RSE et économie CirculaireManeko reconditionne les engins au sein du groupe qui détient Noremat

Les locaux de Maneko à Toul sur un ancien site de Kleber reconverti.
Les locaux de Maneko à Toul sur un ancien site de Kleber reconverti. (©Maneko)

Maneko se charge de remettre en état les machines d'occasion et composants du secteur des accotements routiers. Elle impulse aussi une dynamique dans l'économie circulaire et solidaire en participant à la formation dans les métiers de la maintenance des matériels de voirie.

Le groupe Actibac de la famille Bachmann qui détient les entreprises Noremat et Accopilot vient de créer Maneko à Toul (Meurthe-et-Moselle). Maneko apporte des services sur le marché du reconditionnement (remanufacturing) de matériels d'occasion du secteur de l'entretien des dépendances vertes routières, de tracteurs et d'engins de voirie.

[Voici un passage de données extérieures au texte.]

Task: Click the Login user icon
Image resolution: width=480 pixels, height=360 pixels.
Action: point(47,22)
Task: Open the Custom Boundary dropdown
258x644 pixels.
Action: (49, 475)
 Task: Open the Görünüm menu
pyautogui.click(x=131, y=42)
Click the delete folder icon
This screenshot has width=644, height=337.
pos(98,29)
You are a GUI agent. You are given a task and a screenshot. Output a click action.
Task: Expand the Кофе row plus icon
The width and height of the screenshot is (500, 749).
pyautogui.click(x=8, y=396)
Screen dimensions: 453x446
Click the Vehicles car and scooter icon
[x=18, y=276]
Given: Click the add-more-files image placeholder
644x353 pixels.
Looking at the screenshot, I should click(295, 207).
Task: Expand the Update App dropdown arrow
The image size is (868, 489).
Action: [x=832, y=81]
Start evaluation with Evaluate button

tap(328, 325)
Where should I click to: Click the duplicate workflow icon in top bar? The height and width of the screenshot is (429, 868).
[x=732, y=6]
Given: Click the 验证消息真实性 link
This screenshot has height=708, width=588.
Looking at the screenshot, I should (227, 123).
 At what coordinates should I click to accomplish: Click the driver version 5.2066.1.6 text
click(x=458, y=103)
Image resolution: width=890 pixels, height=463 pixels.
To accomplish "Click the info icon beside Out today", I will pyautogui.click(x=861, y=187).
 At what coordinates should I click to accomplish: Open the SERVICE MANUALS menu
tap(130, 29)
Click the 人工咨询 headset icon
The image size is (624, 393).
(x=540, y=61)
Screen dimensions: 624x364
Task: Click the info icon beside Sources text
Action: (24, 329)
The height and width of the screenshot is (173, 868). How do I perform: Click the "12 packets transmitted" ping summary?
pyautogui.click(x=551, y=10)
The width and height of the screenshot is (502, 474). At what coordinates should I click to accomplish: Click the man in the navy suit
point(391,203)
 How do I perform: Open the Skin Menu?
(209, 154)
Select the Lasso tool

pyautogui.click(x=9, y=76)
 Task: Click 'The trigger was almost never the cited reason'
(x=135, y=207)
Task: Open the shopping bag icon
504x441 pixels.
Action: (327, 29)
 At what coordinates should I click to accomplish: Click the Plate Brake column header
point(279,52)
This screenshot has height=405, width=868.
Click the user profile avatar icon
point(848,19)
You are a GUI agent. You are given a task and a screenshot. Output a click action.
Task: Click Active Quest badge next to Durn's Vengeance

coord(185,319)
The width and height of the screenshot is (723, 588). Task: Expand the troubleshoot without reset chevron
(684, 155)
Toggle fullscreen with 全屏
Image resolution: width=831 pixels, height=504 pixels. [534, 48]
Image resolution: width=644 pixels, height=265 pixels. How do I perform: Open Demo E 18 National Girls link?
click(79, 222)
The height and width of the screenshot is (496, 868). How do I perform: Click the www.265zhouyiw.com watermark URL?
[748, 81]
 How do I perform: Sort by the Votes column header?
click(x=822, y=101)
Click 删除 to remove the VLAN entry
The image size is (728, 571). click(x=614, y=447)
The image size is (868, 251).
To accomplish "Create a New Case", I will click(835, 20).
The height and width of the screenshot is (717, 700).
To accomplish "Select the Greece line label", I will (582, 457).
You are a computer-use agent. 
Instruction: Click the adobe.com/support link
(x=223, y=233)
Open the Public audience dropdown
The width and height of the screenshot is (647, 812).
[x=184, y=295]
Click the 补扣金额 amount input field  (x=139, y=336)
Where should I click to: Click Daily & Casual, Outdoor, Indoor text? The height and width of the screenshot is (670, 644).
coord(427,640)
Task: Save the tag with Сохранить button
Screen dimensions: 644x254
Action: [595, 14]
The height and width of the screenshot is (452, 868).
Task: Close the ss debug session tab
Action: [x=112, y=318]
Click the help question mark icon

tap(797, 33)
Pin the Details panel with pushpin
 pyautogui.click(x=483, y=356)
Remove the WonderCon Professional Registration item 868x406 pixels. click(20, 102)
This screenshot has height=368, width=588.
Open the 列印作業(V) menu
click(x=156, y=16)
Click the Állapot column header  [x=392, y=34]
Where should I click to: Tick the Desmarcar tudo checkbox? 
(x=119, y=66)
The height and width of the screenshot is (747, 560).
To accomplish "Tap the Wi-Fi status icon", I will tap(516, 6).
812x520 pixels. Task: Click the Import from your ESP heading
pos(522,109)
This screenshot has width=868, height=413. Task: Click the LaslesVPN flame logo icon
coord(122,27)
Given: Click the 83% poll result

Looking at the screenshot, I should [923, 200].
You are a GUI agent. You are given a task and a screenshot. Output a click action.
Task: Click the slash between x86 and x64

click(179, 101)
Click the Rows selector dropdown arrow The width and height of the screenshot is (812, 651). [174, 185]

Ils peuvent provenir des reprises effectuées par Noremat (environ 200 machines par an) ou par d'autres constructeurs ou concessionnaires.  Remis en état, les machines et composants auront une seconde vie sur le marché dans le cercle vertueux de l'économie circulaire. La société Maneko est aussi pensée dans une démarche RSE et va fournir ses compétences et installations pour participer à la formation d'apprentis et à la réinsertion de personnes en reconversion dans les métiers de la maintenance des matériels de voirie, un secteur en déficit de main-d'œuvre qualifiée.

Maneko reconditionne des engins d'accotement ou de voirie provenant de Noremat ou d'autres constructeurs. (© Maneko)

Un processus industrialisé

Vingt-cinq collaborateurs de Noremat ont rejoint la nouvelle entité en octobre dernier. Mécaniciens et techniciens, personnel du bureau d'études et des solutions de financement viennent de se saisir du nouvel outil de travail sur un site de 7 500 m2. Actibac y a réalisé un gros investissement en termes de transformation, de transfert de machines-outils ou d'achat de bancs de test et d'équilibreuses de dernière génération. Les engins seront remis sur le marché des matériels d'occasion par Maneko via des ventes aux enchères. Un site Internet marchand permettra de proposer à la vente des pièces économiques et composants.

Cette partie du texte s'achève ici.